== Excerpted records
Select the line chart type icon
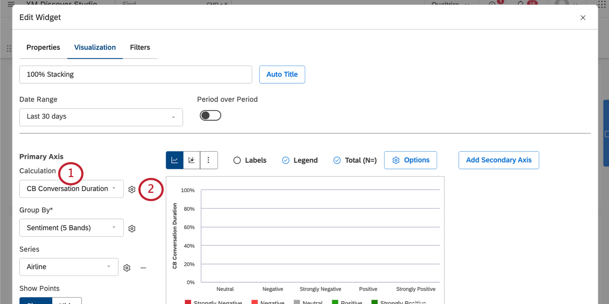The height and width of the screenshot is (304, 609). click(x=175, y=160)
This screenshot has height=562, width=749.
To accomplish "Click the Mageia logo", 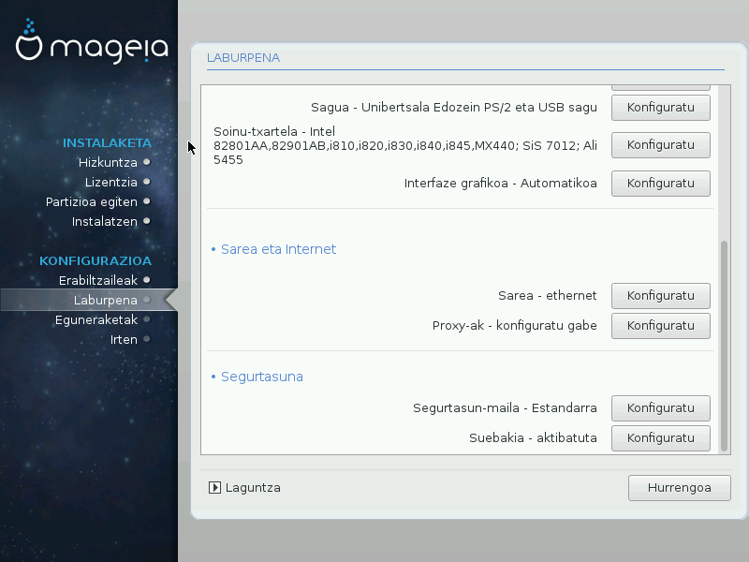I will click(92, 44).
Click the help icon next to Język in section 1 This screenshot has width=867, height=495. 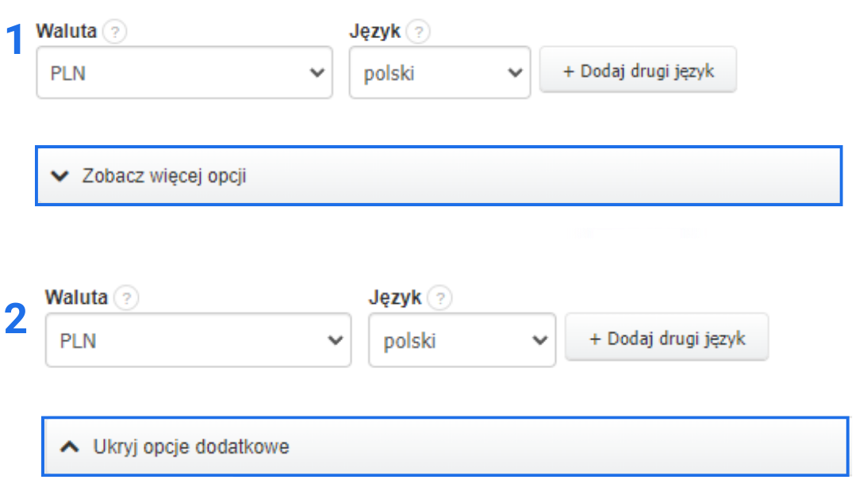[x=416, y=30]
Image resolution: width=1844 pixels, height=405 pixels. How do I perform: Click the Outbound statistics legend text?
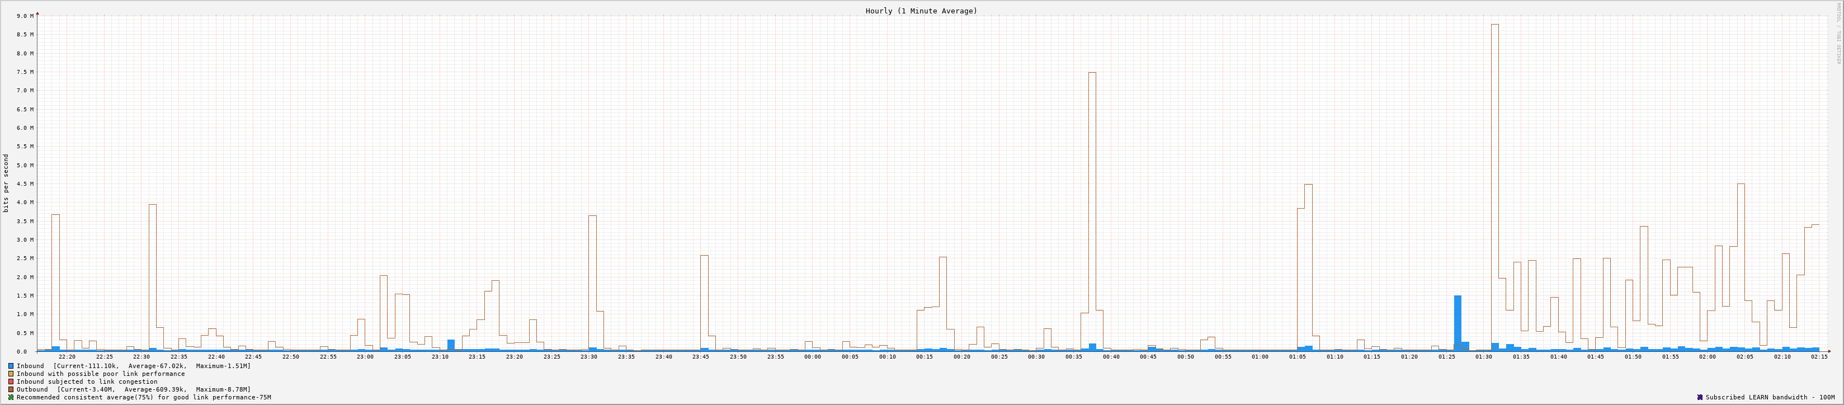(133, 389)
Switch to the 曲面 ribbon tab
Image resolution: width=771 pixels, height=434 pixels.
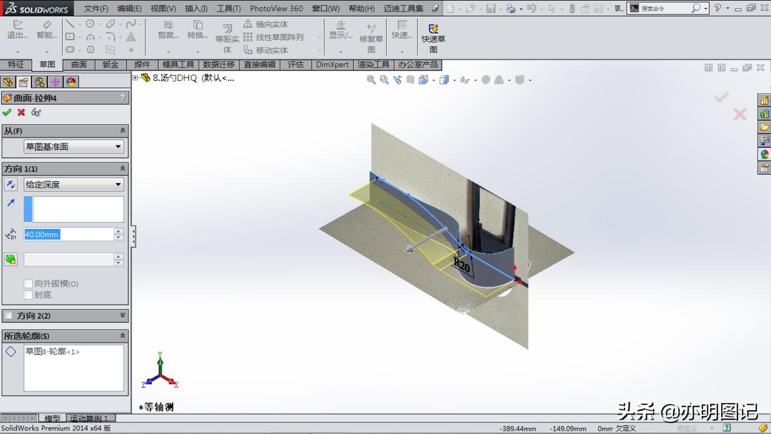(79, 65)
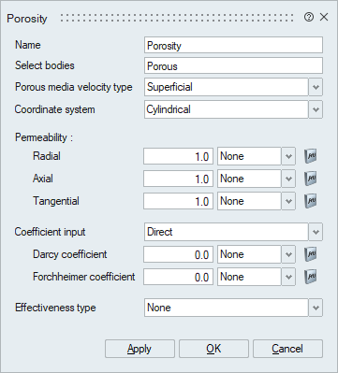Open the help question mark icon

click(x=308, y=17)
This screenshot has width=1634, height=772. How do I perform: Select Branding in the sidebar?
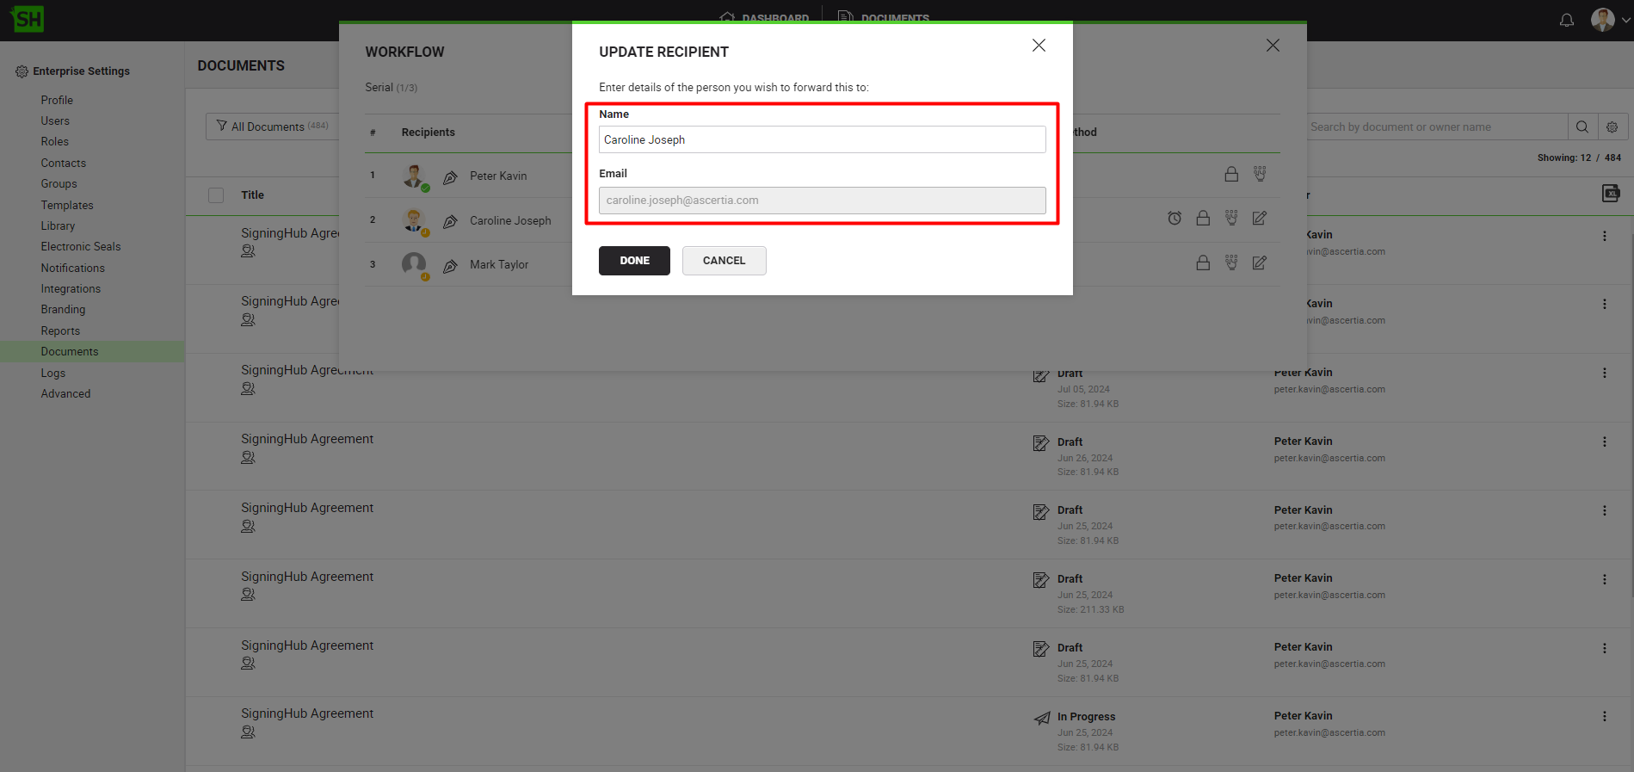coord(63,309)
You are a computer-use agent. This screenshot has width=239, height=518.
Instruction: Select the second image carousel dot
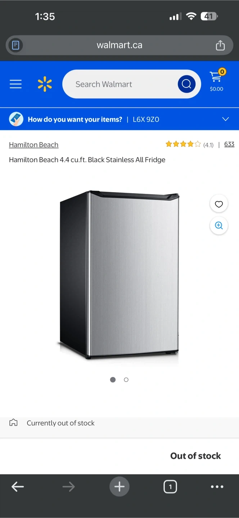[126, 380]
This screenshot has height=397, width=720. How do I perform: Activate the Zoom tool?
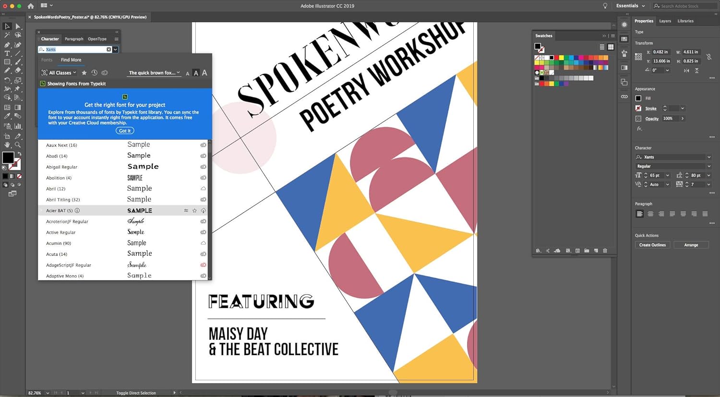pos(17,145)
====
The expected answer is an exact copy of the lines from the one containing "This screenshot has width=1634, height=772." through the last line of the entries above, both included, without pictures.

▸ **Written answer**:
This screenshot has width=1634, height=772. How do I perform: Select Branding in the sidebar?
coord(63,309)
You are a computer-use agent. This screenshot has width=239, height=518.
Instruction: Select the second image carousel dot
[126, 380]
This screenshot has height=397, width=720. How do I perform: Activate the Zoom tool?
pos(17,145)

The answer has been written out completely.